→ Directive
List each distinct identifier in the LLVM mailing-list post below that contains the "::" scope operator.

→ Document excerpt
Martin J. O'Riordan
2015-Feb-16 15:25 UTC
[LLVMdev] ISD::VAARG and DAGTypeLegalizer::WidenVectorResult
I am trying to debug a crash (llvm_unreachable) where 'DAGTypeLegalizer::WidenVectorResult' is being called with an SDNode of type 'ISD::VAARG' for a vector of type 'v2i32'. This node type is not handled in this function, so I am assuming something is broken even earlier. The target does not support 'v2i32' as a native vector type, but it does support a native 'v4i32'. I have configured 'MYTargetLowering::getPreferredVectorAction' to return 'TypeWidenVector', but this does not seem to help. I have also tried various methods in 'MYTargetLowering::ReplaceNodeResults' but this doesn't help either. It looks like the type should have already been widened by the time it gets to 'DAGTypeLegalizer::WidenVectorResult', but I cannot see why this is not happening. It is also strange that a VAARG node is getting this far too. The caller side pushes the 'v2i32' on the stack as a 'v4i32' as expected (with two elements of rubbish), but when 'va_arg' is used in the callee for the type 'v2i32' it fails in this way. This happens for all vectors that do not match a native vector, so it applies to vectors that should be widened and vectors that should be split. It is probably a fairly strange thing to do passing vectors to variadic functions, but it occurs in the OpenCL variant of 'printf'. Has anybody seen this kind of problem before, and have any recommendations I could use to identify the cause of this problem so that I can figure out where best to fix it? Thanks, Martin O'Riordan (Movidius Ltd.)

→ Supplied information
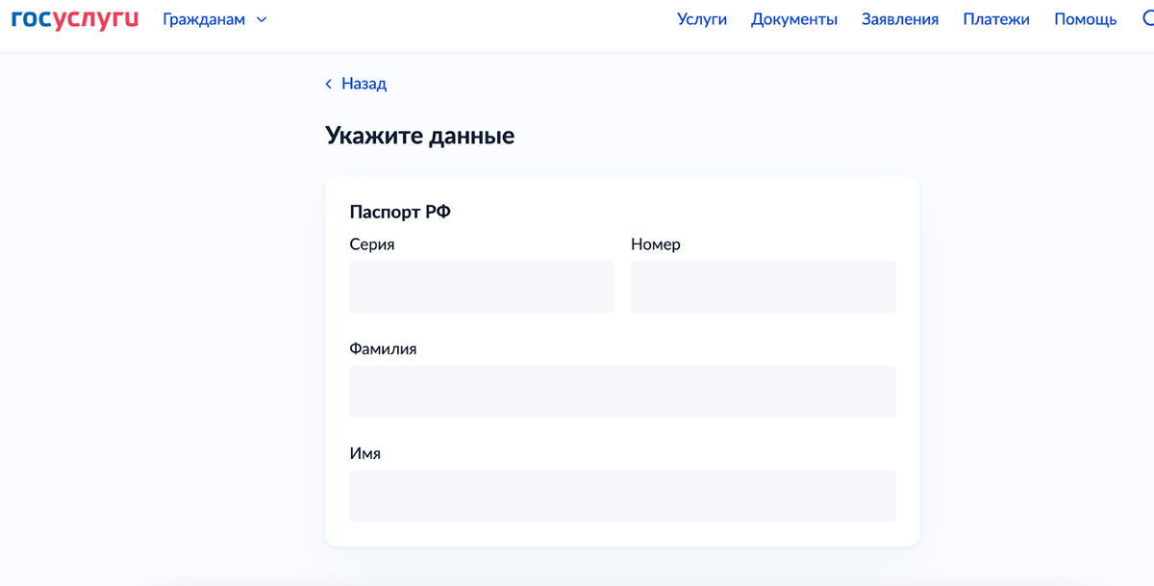The image size is (1154, 586).
Task: Open the Гражданам dropdown
Action: (205, 18)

→ Complete answer
ISD::VAARG
DAGTypeLegalizer::WidenVectorResult
MYTargetLowering::getPreferredVectorAction
MYTargetLowering::ReplaceNodeResults